Task details
From the line bearing "Bli medlem > (395, 480)" down to the final line of the records below, give every line again exactly and add nothing.
■ ■ ■ ■
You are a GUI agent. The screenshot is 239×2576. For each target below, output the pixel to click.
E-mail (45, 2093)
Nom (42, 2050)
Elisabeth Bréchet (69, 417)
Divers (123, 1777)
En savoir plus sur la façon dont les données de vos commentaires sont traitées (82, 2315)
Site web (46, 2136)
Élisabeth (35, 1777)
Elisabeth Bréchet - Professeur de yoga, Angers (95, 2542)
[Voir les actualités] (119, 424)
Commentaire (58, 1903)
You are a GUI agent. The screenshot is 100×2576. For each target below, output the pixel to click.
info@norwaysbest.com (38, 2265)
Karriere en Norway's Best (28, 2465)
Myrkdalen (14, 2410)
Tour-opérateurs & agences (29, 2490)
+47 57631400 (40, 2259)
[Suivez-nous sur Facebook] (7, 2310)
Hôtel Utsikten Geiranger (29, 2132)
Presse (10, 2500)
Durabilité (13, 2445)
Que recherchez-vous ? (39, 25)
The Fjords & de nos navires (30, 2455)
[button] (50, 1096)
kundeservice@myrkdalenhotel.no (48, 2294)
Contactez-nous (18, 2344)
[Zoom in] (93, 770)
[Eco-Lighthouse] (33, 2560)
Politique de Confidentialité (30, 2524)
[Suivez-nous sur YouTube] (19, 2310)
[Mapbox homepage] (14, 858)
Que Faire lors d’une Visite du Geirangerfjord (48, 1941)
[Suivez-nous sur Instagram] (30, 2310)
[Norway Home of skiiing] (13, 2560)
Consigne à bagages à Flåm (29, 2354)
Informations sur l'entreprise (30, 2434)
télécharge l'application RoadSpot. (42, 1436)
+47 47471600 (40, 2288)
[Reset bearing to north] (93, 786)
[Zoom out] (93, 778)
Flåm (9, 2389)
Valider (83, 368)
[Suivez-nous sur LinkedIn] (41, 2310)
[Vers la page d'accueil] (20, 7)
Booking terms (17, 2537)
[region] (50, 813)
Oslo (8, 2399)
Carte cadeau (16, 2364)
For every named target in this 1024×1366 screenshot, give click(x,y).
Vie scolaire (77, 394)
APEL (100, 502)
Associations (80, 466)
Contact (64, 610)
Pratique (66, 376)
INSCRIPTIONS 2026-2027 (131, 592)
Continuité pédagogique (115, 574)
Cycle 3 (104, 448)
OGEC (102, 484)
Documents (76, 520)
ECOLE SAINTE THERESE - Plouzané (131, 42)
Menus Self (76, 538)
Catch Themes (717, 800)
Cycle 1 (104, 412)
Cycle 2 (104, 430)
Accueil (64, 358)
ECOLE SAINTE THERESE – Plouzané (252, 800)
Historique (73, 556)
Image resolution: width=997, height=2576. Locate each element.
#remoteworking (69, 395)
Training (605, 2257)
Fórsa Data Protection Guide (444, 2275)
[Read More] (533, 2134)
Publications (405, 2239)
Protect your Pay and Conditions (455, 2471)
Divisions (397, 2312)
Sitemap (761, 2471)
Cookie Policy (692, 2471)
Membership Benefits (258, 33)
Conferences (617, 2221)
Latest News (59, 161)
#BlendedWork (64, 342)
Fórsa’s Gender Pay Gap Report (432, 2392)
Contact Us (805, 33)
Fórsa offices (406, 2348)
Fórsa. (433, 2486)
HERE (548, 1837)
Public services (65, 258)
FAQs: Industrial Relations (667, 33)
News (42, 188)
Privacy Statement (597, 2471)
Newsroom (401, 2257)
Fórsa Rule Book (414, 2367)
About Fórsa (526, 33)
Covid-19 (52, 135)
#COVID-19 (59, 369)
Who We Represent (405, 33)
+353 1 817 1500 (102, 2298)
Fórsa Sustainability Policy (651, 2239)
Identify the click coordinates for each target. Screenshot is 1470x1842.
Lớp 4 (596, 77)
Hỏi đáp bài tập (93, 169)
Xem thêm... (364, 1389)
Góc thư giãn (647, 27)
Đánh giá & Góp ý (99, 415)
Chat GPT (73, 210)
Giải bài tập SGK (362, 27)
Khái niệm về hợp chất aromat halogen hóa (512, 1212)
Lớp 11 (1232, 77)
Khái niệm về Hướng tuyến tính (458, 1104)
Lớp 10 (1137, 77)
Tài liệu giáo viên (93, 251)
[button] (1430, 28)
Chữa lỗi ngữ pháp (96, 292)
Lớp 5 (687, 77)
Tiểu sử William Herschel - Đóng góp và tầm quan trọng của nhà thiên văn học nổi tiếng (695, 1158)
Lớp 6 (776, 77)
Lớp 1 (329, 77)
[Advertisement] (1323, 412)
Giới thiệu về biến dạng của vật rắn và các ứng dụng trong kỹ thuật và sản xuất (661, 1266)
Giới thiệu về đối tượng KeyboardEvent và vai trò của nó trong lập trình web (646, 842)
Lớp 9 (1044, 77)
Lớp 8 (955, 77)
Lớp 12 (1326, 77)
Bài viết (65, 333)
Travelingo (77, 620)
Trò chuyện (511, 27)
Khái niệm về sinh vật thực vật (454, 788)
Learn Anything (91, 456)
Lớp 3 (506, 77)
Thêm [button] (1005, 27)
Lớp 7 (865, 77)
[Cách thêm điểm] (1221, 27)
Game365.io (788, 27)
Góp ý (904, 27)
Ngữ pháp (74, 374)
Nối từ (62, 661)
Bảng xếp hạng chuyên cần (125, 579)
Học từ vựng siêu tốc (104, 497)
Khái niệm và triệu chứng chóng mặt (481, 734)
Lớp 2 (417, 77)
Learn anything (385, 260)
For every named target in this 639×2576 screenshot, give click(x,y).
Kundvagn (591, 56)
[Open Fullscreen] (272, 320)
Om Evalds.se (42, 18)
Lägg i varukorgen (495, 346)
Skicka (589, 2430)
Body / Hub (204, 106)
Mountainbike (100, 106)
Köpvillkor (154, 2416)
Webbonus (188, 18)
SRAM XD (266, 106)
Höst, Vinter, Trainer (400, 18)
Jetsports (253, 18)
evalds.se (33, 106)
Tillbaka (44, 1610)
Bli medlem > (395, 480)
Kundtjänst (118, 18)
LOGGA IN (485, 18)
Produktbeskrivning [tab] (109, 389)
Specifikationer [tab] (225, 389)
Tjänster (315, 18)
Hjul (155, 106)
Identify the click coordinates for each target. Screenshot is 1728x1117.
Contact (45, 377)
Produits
■ ■ ■ ■
Expected answer
Bli medlem > (395, 480)
Kundtjänst (118, 18)
LOGGA IN (485, 18)
Produktbeskrivning [tab] (109, 389)
Specifikationer [tab] (225, 389)
Tjänster (315, 18)
Hjul (155, 106)
Identify the click coordinates for each target. Screenshot is 1728x1117.
Contact (45, 377)
Produits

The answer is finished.